A côté de Dieu, il y ale monde matériel, qui n'a pas d'existence par lui-même. Dieu, le formateur du monde, lui a donné des mesures et des lois en faisant pénétrer dans la matière l'âme du monde. Par elle, le monde est un être animé, comme l'homme l'est par l'âme humaine, qui a été implantée elle aussi dans le corps sans avoir d'union réelle avec lui, et qui ne revient à son état naturel qu'en rentrant dans l'existence incorporelle.

Si le corporel est attaché à notre âme comme une imperfection ou une difformité, notre but moral ne peut être que de nous détacher et de nous purifier de tout ce qui est sensible, de participer aux idées et de les réaliser par la vertu et la connaissance. La vertu est l'état naturel de l'âme ; elle est la liberté et la félicité : elle repose sur la connaissance claire du bien absolu, qui engendre la volonté : elle apparaît, selon les différentes facultés de l'âme, comme Sagesse, Courage, Prudence ; mais la vertu une et universelle est la Justice, accord harmonique de toutes les forces de l'âme. L'éducation qui conduit à une pareille vertu n'est possible que dans la communauté, c'est-à-dire dans l'État, qui doit, être une image de la vie individuelle harmoniquement ordonnée ; l'État doit donc, comme l'individu, être élevé par la philosophie, et, comme la masse des membres de l'État ne peut être philosophe, la conscience de la véritable communauté doit s'incarner dans ceux dont la philosophie est la vocation propre : ce n'est que là où ils sont les maîtres que peut être réalisé le véritable État.

Aucun des grands hommes de la Grèce n'est, comme membre de l'humanité, aussi voisin de nous que Platon, et nous voyons en même temps se refléter dans son âme toute la vie intellectuelle de son peuple. Il est l'image transfigurée de l'Hellène, le parfait Athénien. Dans sa passion infatigable pour la science, il n'a jamais cru avoir fini sa tâche, et il ne cessa d'apprendre jusqu'à l'âge le plus avancé : aussi ne rougissait-il pas dans sa vieillesse de modifier parfois ses idées, et de désavouer, par exemple, sa doctrine de la position centrale de la terre dans le système du monde.

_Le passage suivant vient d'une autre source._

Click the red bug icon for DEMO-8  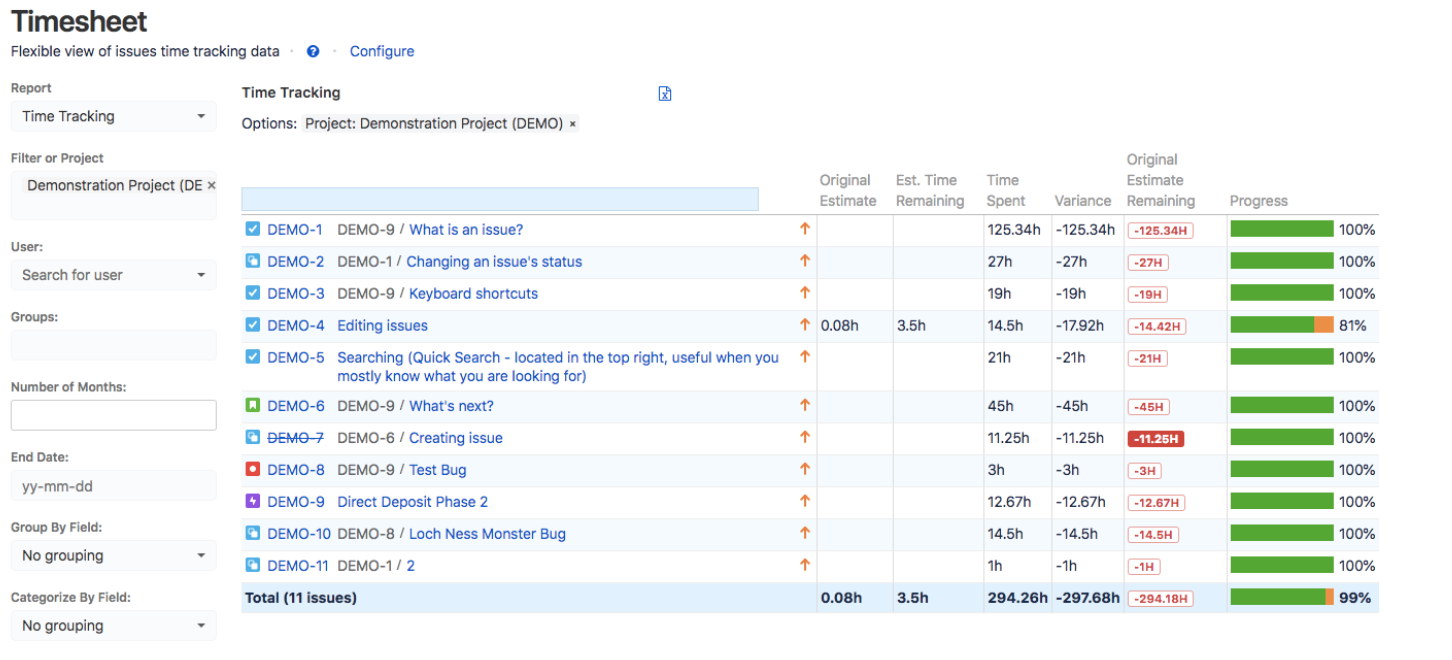(x=251, y=469)
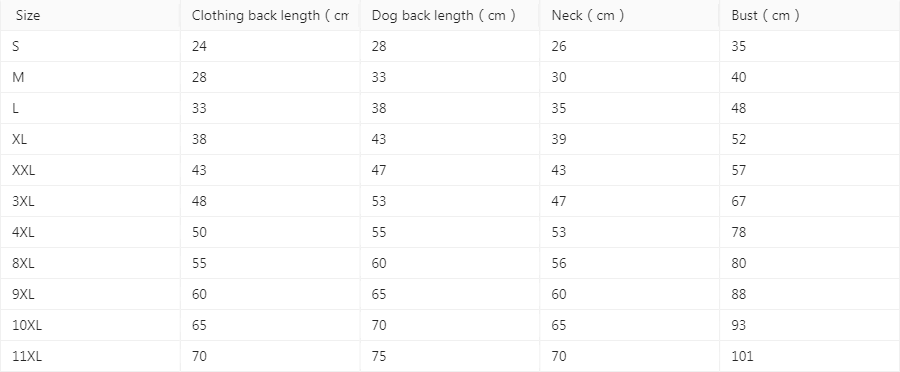Select the Clothing back length column header
Image resolution: width=900 pixels, height=372 pixels.
coord(270,16)
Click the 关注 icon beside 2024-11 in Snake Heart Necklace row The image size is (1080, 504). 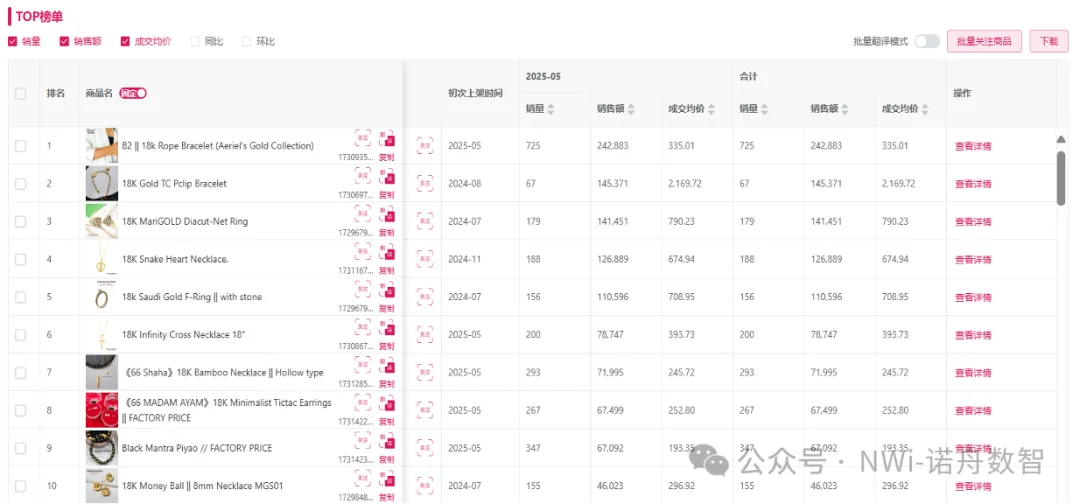pos(425,259)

Malgré l'universalité de ses connaissances, il restait fidèle aux habitudes d'esprit nationales lorsqu'il soutenait la parenté des dieux et des hommes, quand il voyait la nature entière pénétrée de l'essence divine et reconnaissait même dans les astres une vie divine et des personnalités divines. Il respectait la foi du peuple et rattachait volontiers ses doctrines à des types aimés de la légende populaire, par exemple, quand il se servait de Glaucos défiguré par les coquillages et les plantes marines pour donner une idée de l'âme humaine souillée par les immondices de la terre. Il était plein de zèle pour le culte traditionnel, plein de respect pour le dieu de Delphes et les mystères d'Éleusis. Il se place sur le terrain du génie national lorsqu'il célèbre Éros comme l'auteur des instincts supérieurs de l'esprit humain, lorsqu'il appelle la Proportion, la Beauté et la Vérité les trois faces du Bien. Oui, quoique dans sa dialectique il s'élève jusqu'à la pensée pure, jusqu'à l'essence amorphe et incolore du Vrai, Platon reste vraiment le fils de son peuple, qui a l'horreur des abstractions sans formes et du pur intelligible, et c'est pour cela qu'il conçoit les vérités et les forces supérieures comme des idées, c'est-à-dire comme des figures, des types sublimes, que les choses terrestres s'efforcent de réaliser.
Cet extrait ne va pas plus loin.